===== Text provided

Tough Waves on Soft Spots

26. February 2010

The market is full of things against erectile dysfunction: Pills, pumps and psychoanalysis are supposed to help up weakening loins. Now scientists have tested yet another therapeutic approach: They want to breathe new life into the loins by using shock waves.

There is a whole bunch of therapies dead sure against erectile dysfunction – per definition “the ongoing inability to reach or maintain a penile erection sufficient for a satisfactory sexual intercourse” – at least if you believe all the eMail messages stuffing up not only men’s mail boxes. Reliable information on this topic you will find in relevant guidelines. According to the Deutschen Gesellschaft für Neurologie (German Association for Neurology, DGN) 2.3 percent of all men in their third life decade and 53.4 percent in their seventh decade suffer from it. For the pharmacotherapy of ED, the DGN for example names in addition to the 5-phosphodiesterase-inhibitors Apomorphin, Yohimbin and local pharmacotherapeutics like MUSE and SKAT as potential therapy options and also local aids such as vacuum pumps and local electrotherapy.

Weak waves making men strong

Extracorporal shock waves like those applied for lithotripsy might help as well, just with a lot less energy. At least Yoram Vardi, head of a urological department at the Rambam Medical Center in Haifa, Israel, alleged that during the 12th Congress oft the European Society for Sexual Medicine in Lyon/France. He was able to get 20 ED patients, average age 56.1 with an average of 35 months suffering from the symptoms, to participate in a pilot study. During this study he treated five different spots on their penis shaft with shock waves (intensity 0.09 mi/mm2) for three minutes each. This included only test persons with presumably damaged vessels, excluding neural, psychogenic and postoperative causes for their ED. Each treatment took three weeks, covered two sessions per week and was repeated after a three-week therapy-free interval.

==========
===== Extracted information

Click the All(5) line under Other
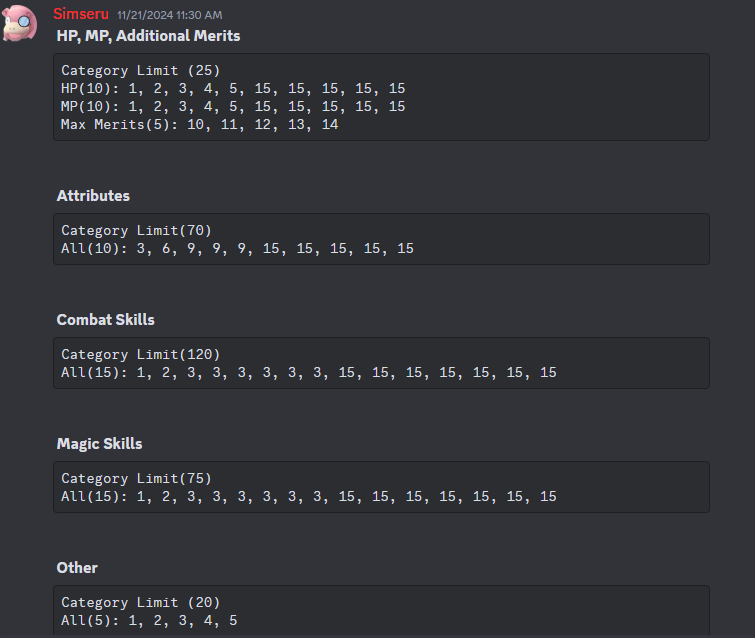Screen dimensions: 755x638 [x=149, y=621]
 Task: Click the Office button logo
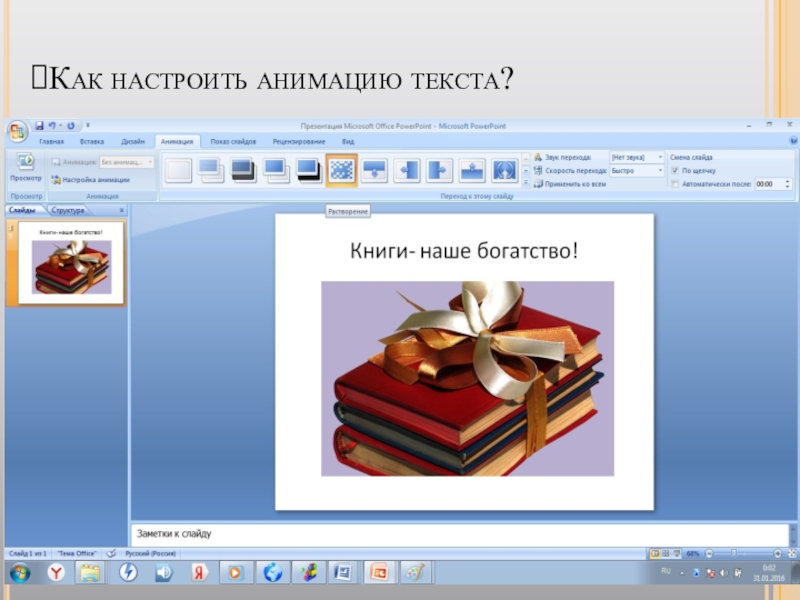tap(17, 131)
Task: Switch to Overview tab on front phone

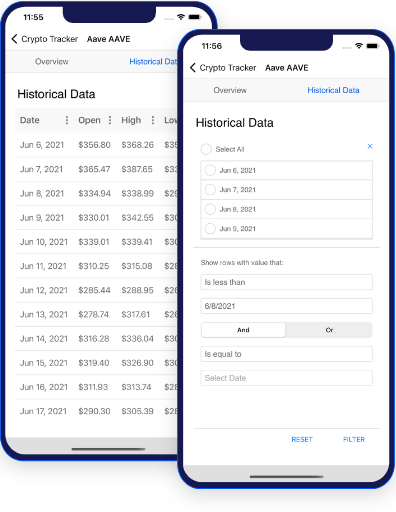Action: click(x=230, y=90)
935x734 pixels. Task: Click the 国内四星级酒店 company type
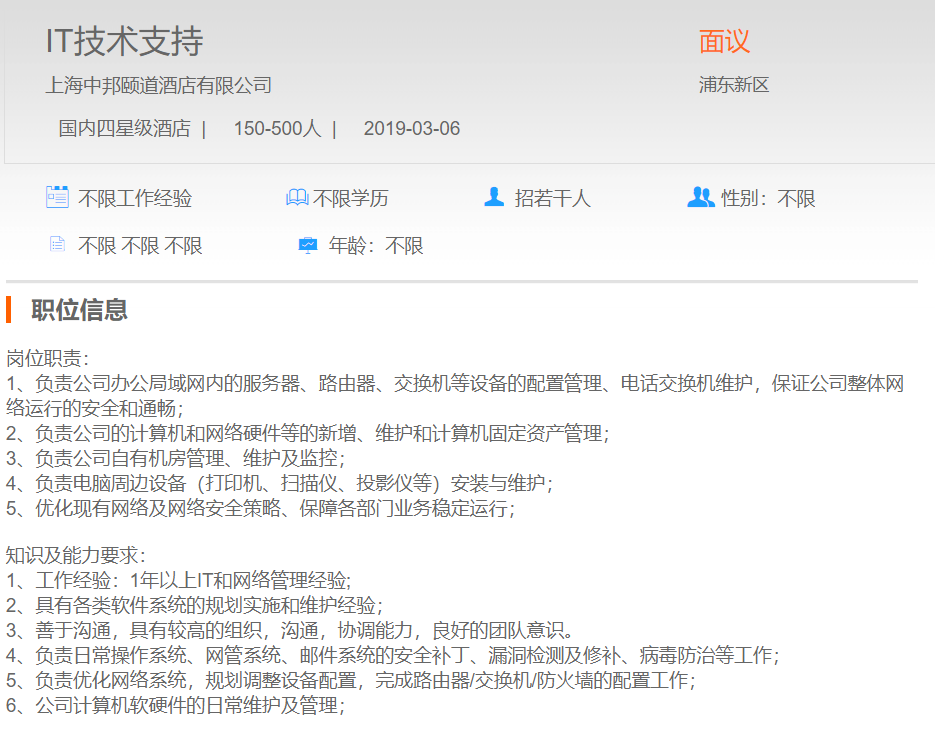pyautogui.click(x=124, y=129)
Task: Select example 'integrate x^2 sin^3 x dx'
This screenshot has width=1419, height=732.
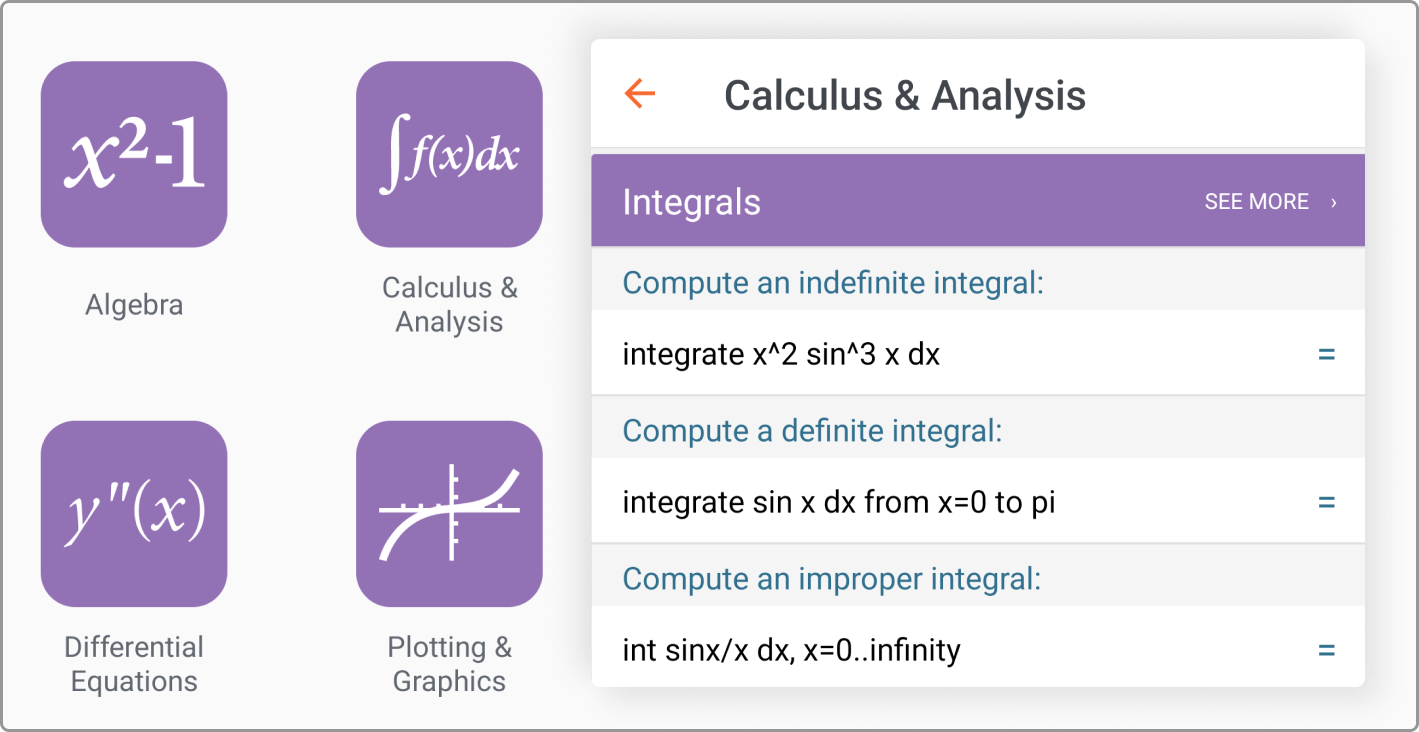Action: (781, 354)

==========

■ What to work on ■
**a)** Duplicate the portion of the article on shock wave therapy that begins at the words "Tough Waves on" and stops after the words "using shock waves.".
**b)** In the article on shock wave therapy, what was the average age of the patients in the pilot study?
**c)** Using the article on shock wave therapy, state whether each statement agrees with it. Answer yes or no and quote the deciding words.
(i) The pilot study included patients whose erectile dysfunction had psychogenic causes.
(ii) Each of five spots on the penis shaft received shock waves for three minutes.
(iii) Each treatment lasted six weeks.

■ Completed exercise ■
**a)**
Tough Waves on Soft Spots

26. February 2010

The market is full of things against erectile dysfunction: Pills, pumps and psychoanalysis are supposed to help up weakening loins. Now scientists have tested yet another therapeutic approach: They want to breathe new life into the loins by using shock waves.

**b)** 56.1

**c)**
(i) No: "excluding neural, psychogenic and postoperative causes for their ED"
(ii) Yes: "he treated five different spots on their penis shaft with shock waves" and "for three minutes each"
(iii) No: "Each treatment took three weeks"